Thursday, January 17, 2008

Taking Care






Winter is back. It came on the heels of a smallish snowstorm a few days ago, and we are now squarely in the teens, degree-wise. Crunchy snow, significant ice chunks in each and every water bucket, double gloves. The works. We got it.

I am usually kind of cranky about snow and cold. It takes a lot (ten hungry sheep, for instance) to get me into my coat and snow pants and goofy moon boots and trudging down to the barn. I’ll admit it: I’m a bit of a baby in the winter, a whiner even. Comes from being raised in sunny Florida, I guess.

But here’s the thing: It is such a terrific feeling, after stumbling around in the heavy snow and ice, hauling those sloshy cold buckets and armloads of hay out to the pens, to just stand quietly and watch the sheep around the feeder.
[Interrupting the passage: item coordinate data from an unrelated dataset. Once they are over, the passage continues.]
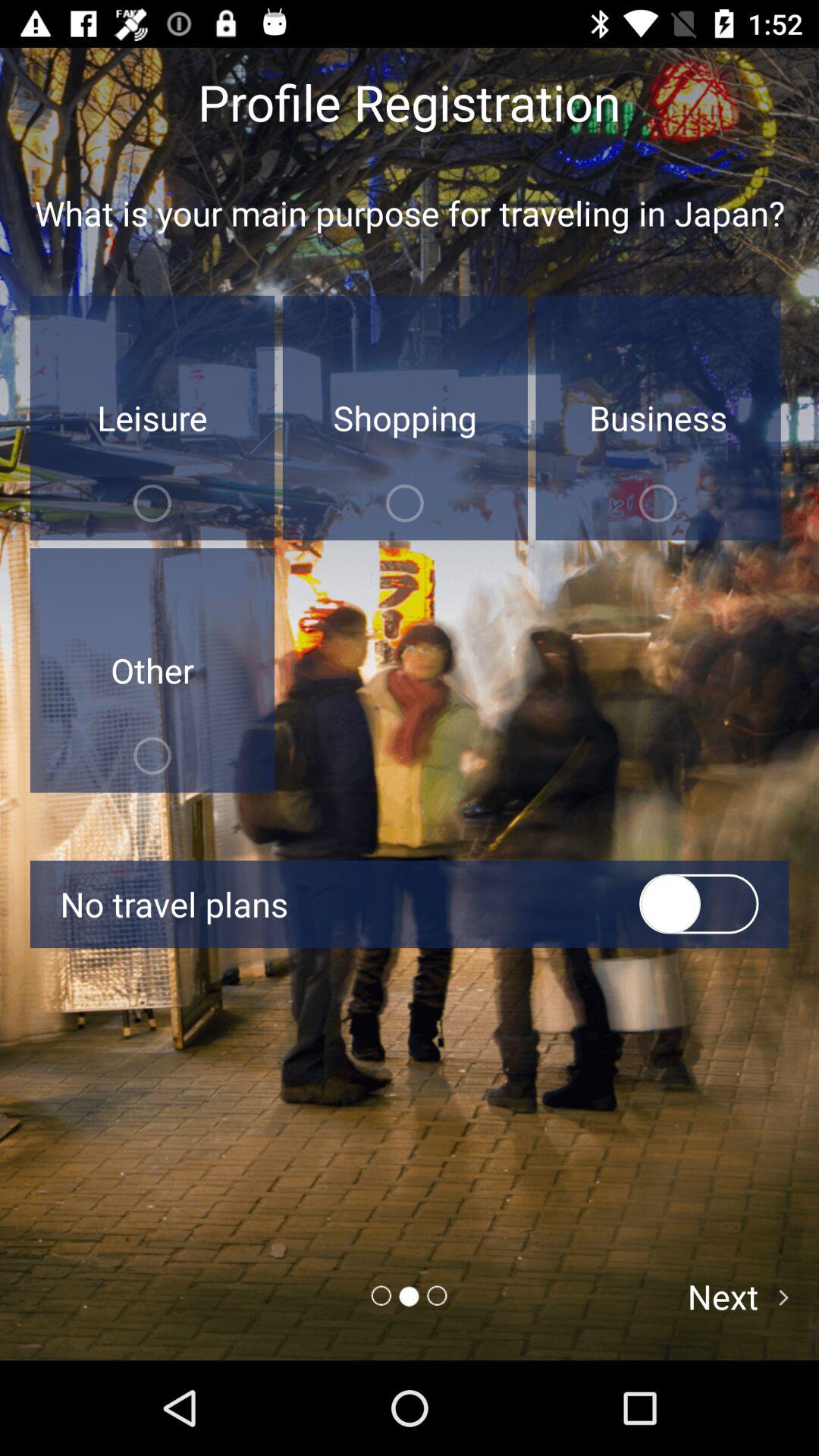
toggle option (698, 903)
Given the description of an element on the screen output the (x, y) to click on. 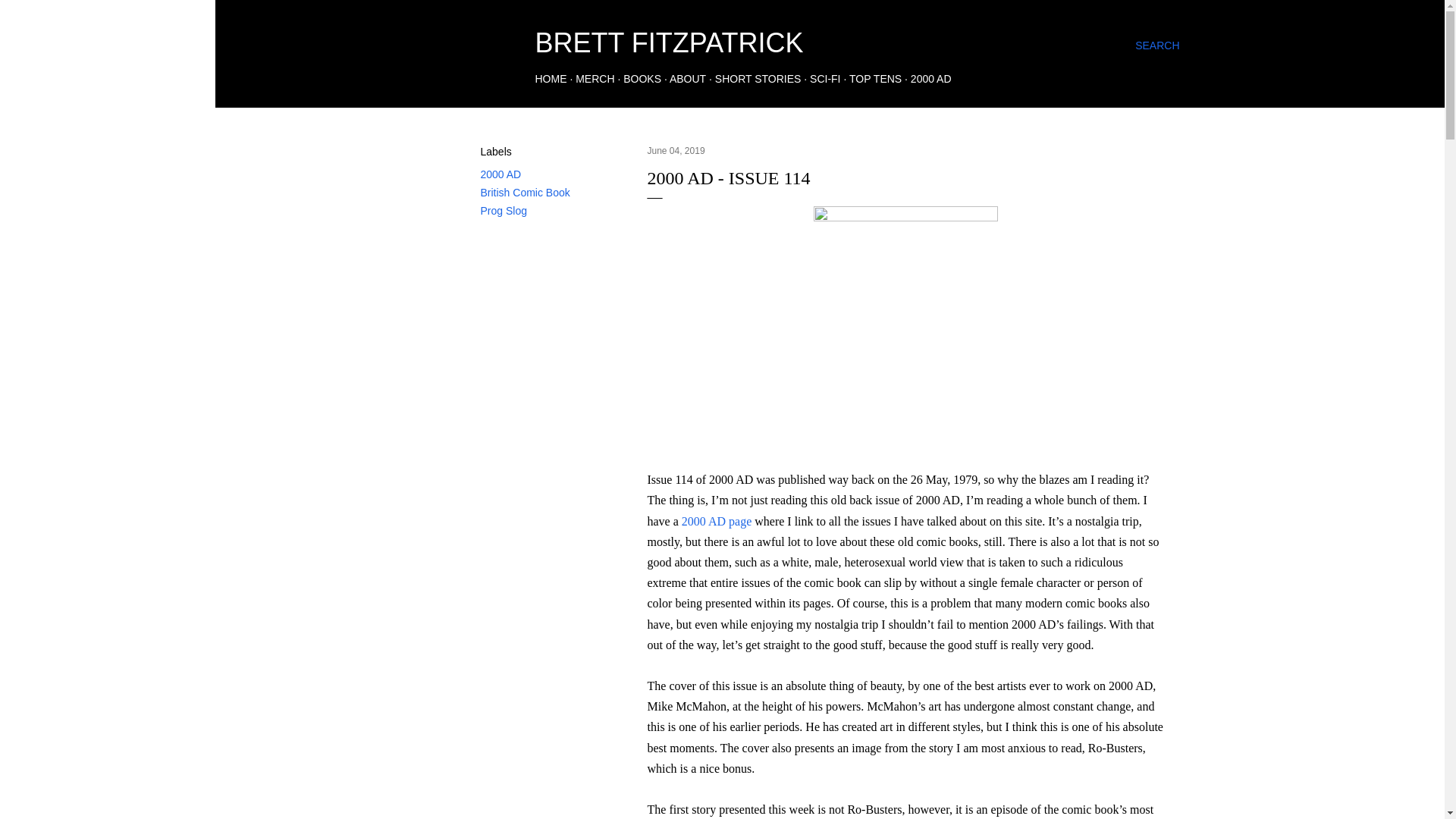
British Comic Book (525, 192)
2000 AD (931, 78)
ABOUT (687, 78)
SEARCH (1157, 45)
June 04, 2019 (675, 150)
Prog Slog (503, 210)
HOME (551, 78)
permanent link (675, 150)
2000 AD page (716, 521)
BRETT FITZPATRICK (669, 42)
2000 AD (500, 174)
MERCH (594, 78)
SCI-FI (824, 78)
SHORT STORIES (758, 78)
BOOKS (642, 78)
Hard to explain the whys of this. Perhaps it has to do with “taking care”, a simple and rarely touted pleasure. Sometimes—often!—taking care feels like a burden. It feels like the only thing I ever manage to do. It feels both awfully overwelming and small. Kids, chickens, cars, house, dogs, sheep, barn, etc etc. I TAKE CARE all the time. But standing along the chilly fence-line watching my sheep munch down, I can appreciate all that care a little more. These moments are simpler, more tangible. And sometimes, when I’m not cranky, overstretched, and grumpy, I can connect this simplest of tasks with all the other tasks that eat up so much time and energy, so many of hours I imagine myself doing something more grand and dramatic and forward-thinking. And it feels just fine, even good, to have so very, very much to care for.